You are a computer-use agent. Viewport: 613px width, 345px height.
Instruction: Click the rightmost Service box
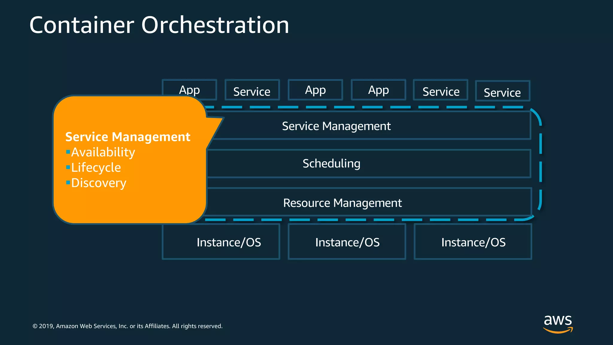[x=503, y=92]
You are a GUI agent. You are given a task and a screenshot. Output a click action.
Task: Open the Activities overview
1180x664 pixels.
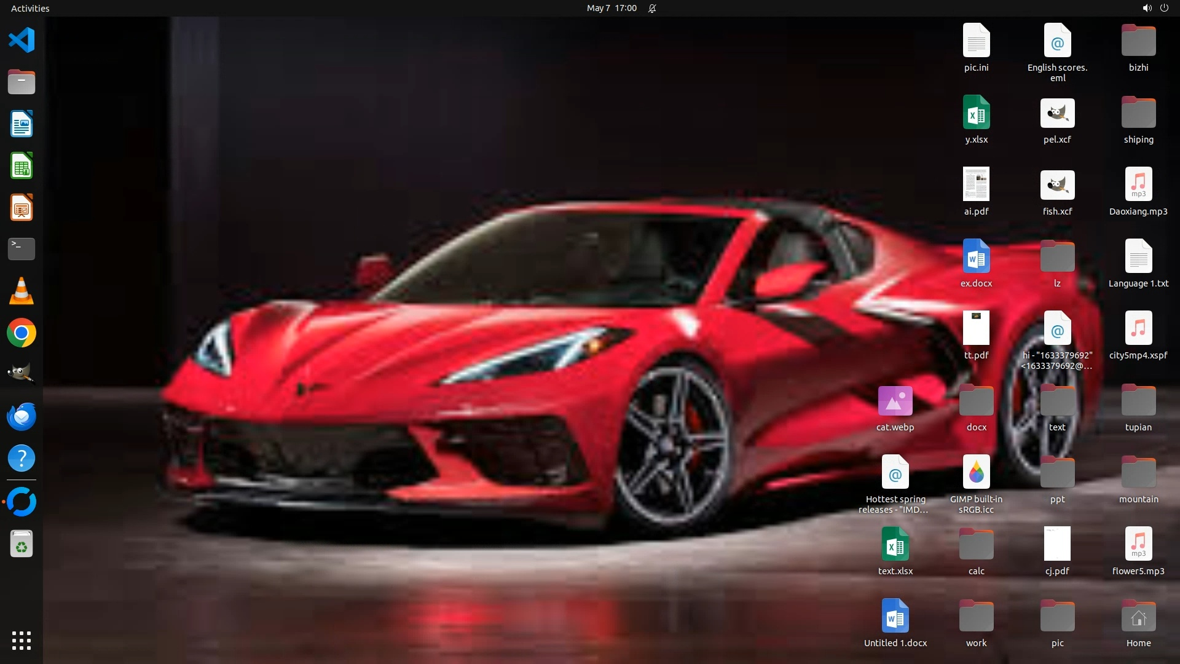(x=30, y=8)
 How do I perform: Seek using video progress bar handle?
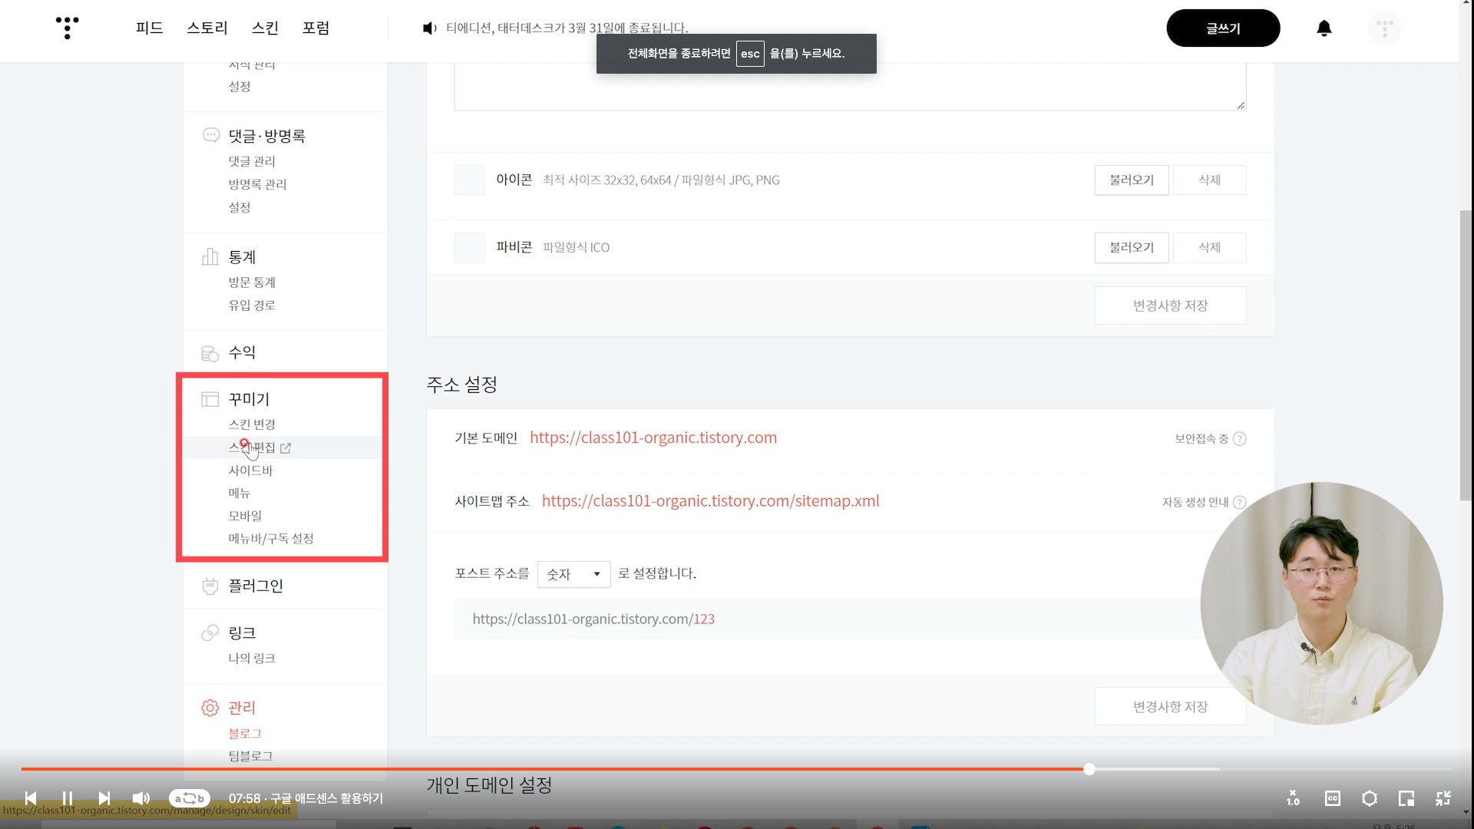coord(1089,769)
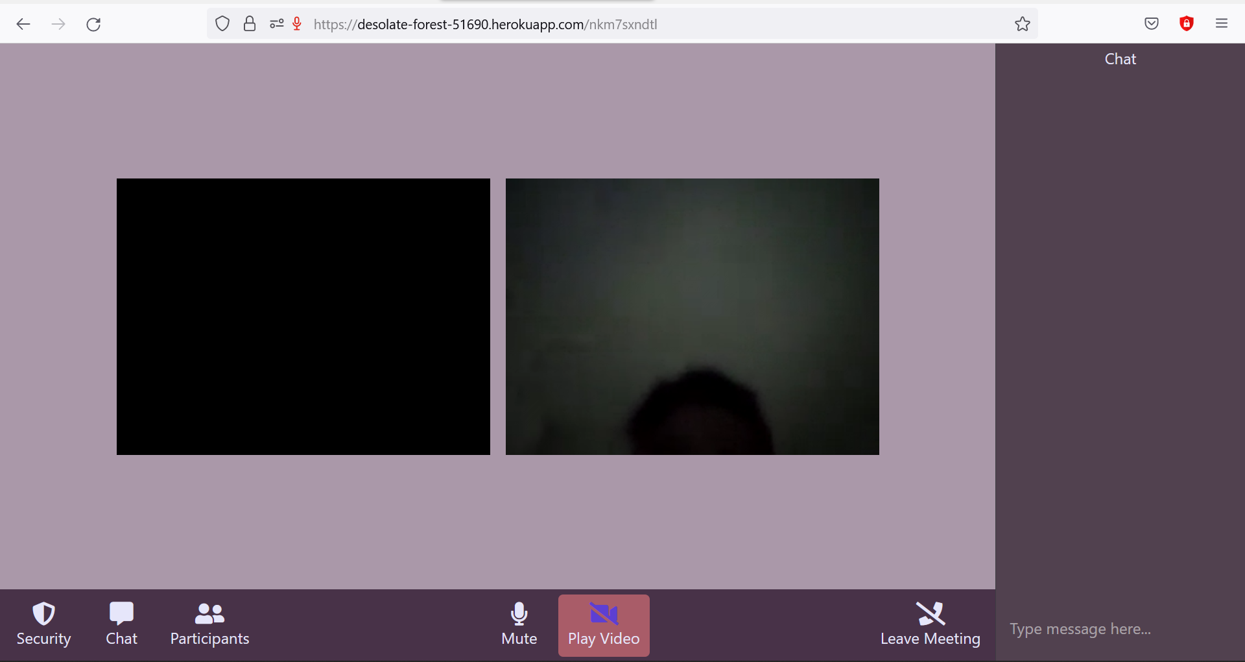Screen dimensions: 1245x662
Task: Reload the current page
Action: click(x=93, y=24)
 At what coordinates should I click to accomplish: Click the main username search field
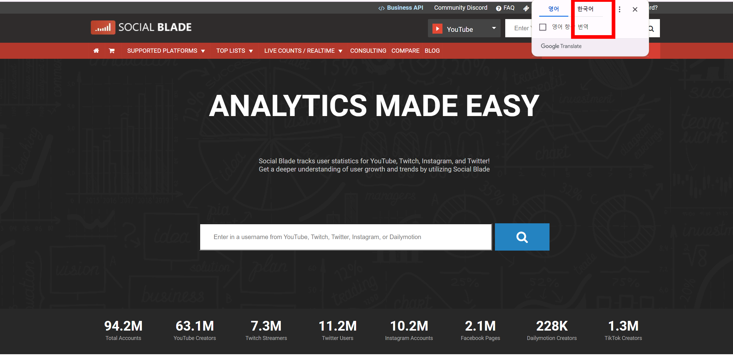pyautogui.click(x=345, y=237)
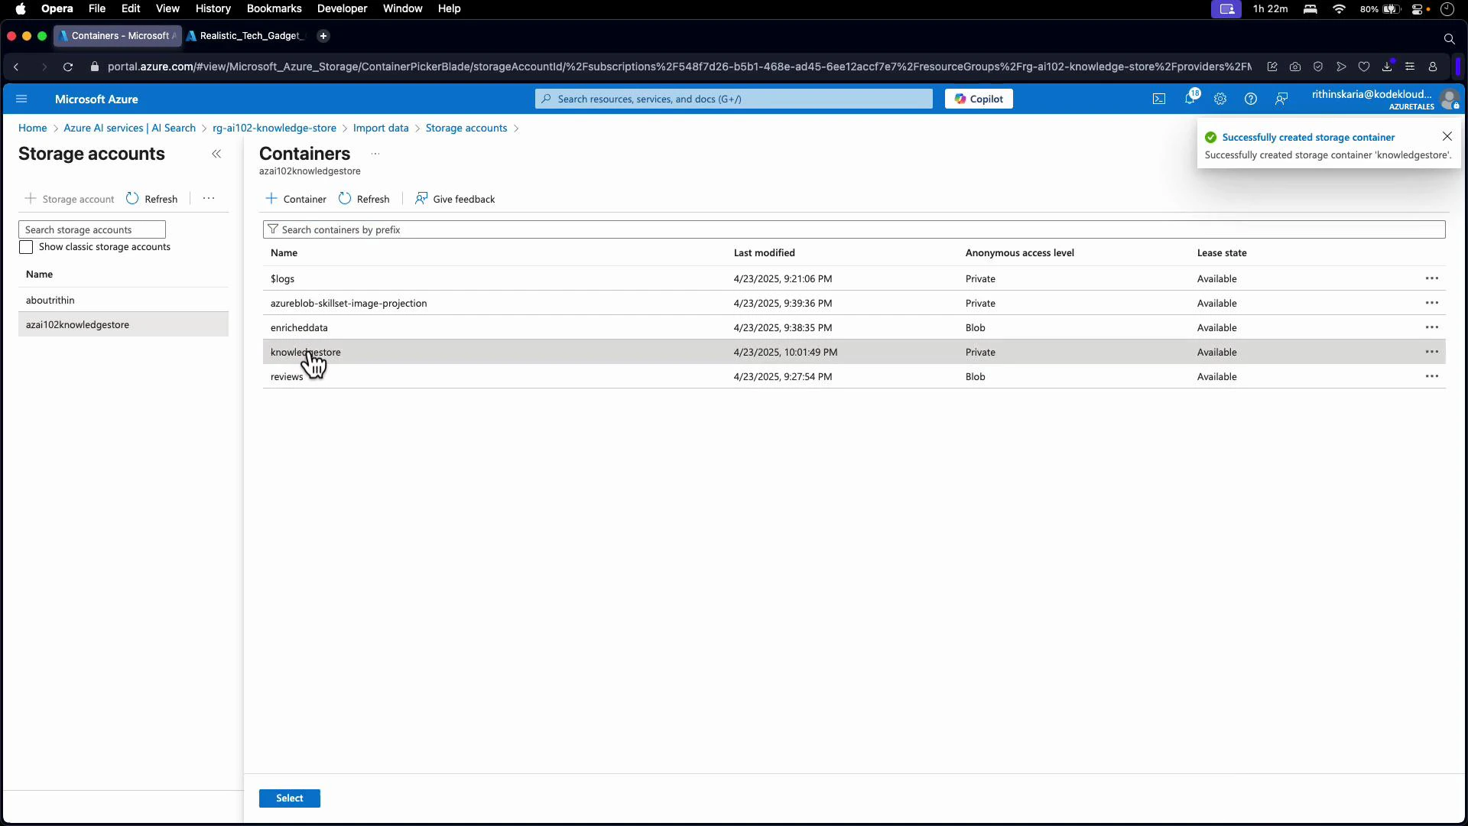Collapse the Storage accounts side panel
Viewport: 1468px width, 826px height.
(216, 154)
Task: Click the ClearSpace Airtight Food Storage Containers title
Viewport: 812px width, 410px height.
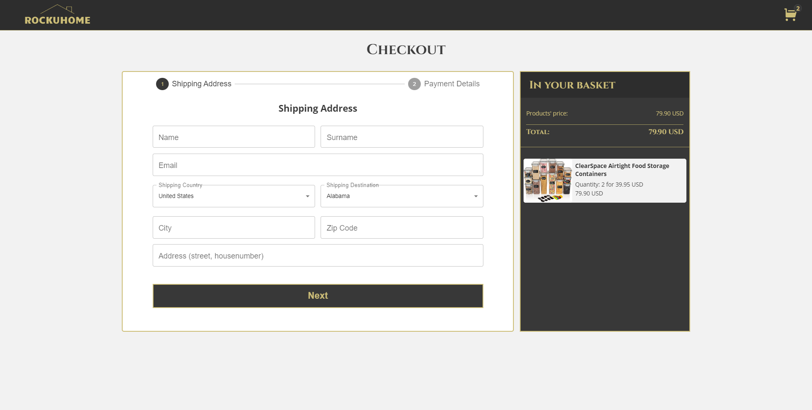Action: coord(622,170)
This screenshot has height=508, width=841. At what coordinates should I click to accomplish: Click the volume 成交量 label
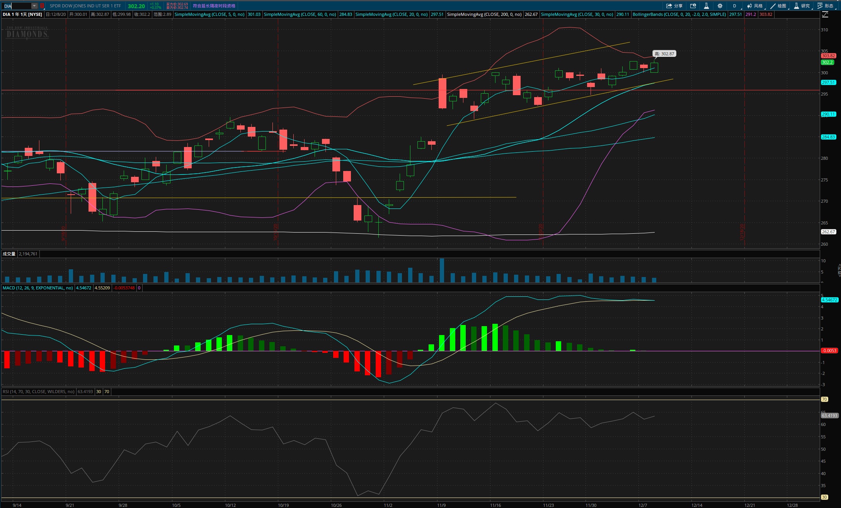tap(9, 254)
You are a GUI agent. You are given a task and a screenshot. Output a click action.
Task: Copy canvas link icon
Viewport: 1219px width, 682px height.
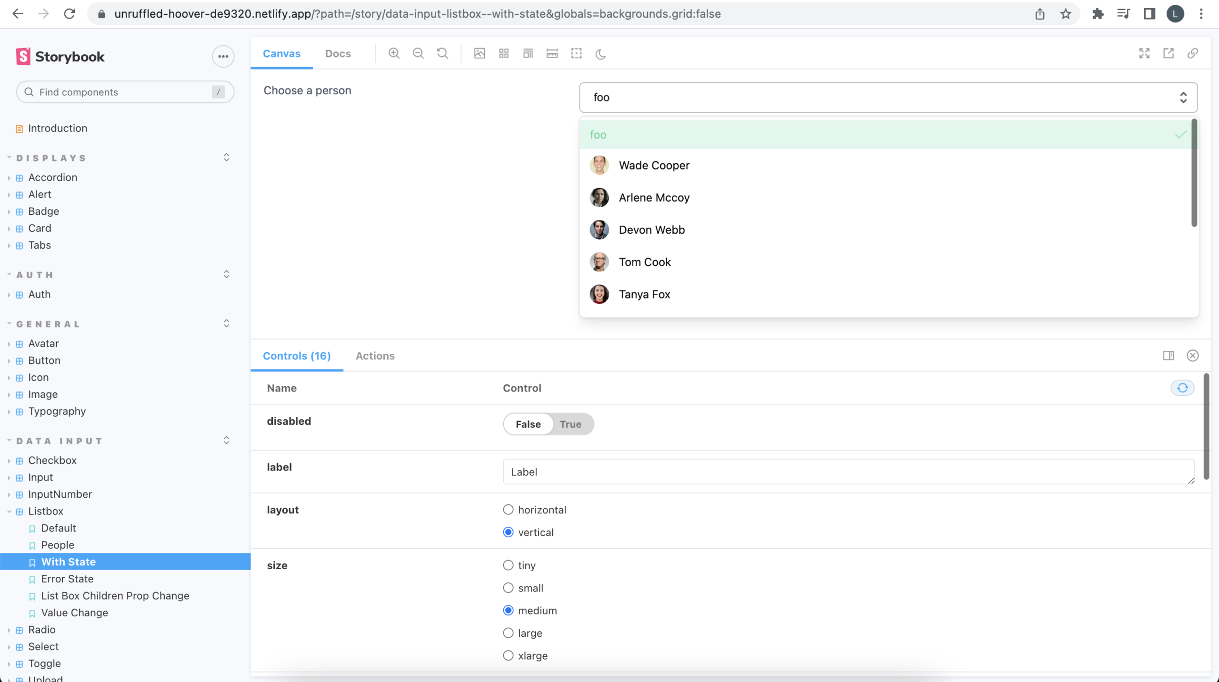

_PROBLEM REQUIREMENTS_
All of the data above needs to be retyped exactly, with the pictures removed.

_REPLY_
You are a computer-use agent. Viewport: 613px width, 345px height.
Instruction: Click the rightmost Service box
[x=503, y=92]
You are a GUI agent. You are given a task and a screenshot. Output a click action.
Task: Open the Activities overview
1180x664 pixels.
(x=30, y=8)
 How do I perform: Seek using video progress bar handle?
coord(1089,769)
Screen dimensions: 1245x662
Task: Reload the current page
Action: click(x=93, y=24)
 At what coordinates should I click to accomplish: Click the main username search field
pyautogui.click(x=345, y=237)
Collapse the Storage accounts side panel
Viewport: 1468px width, 826px height.
(216, 154)
Task: Click the ClearSpace Airtight Food Storage Containers title
Viewport: 812px width, 410px height.
Action: coord(622,170)
This screenshot has height=508, width=841. At what coordinates should I click to accomplish: Click the volume 成交量 label
tap(9, 254)
You are a GUI agent. You are given a task and a screenshot. Output a click action.
Task: Copy canvas link icon
Viewport: 1219px width, 682px height.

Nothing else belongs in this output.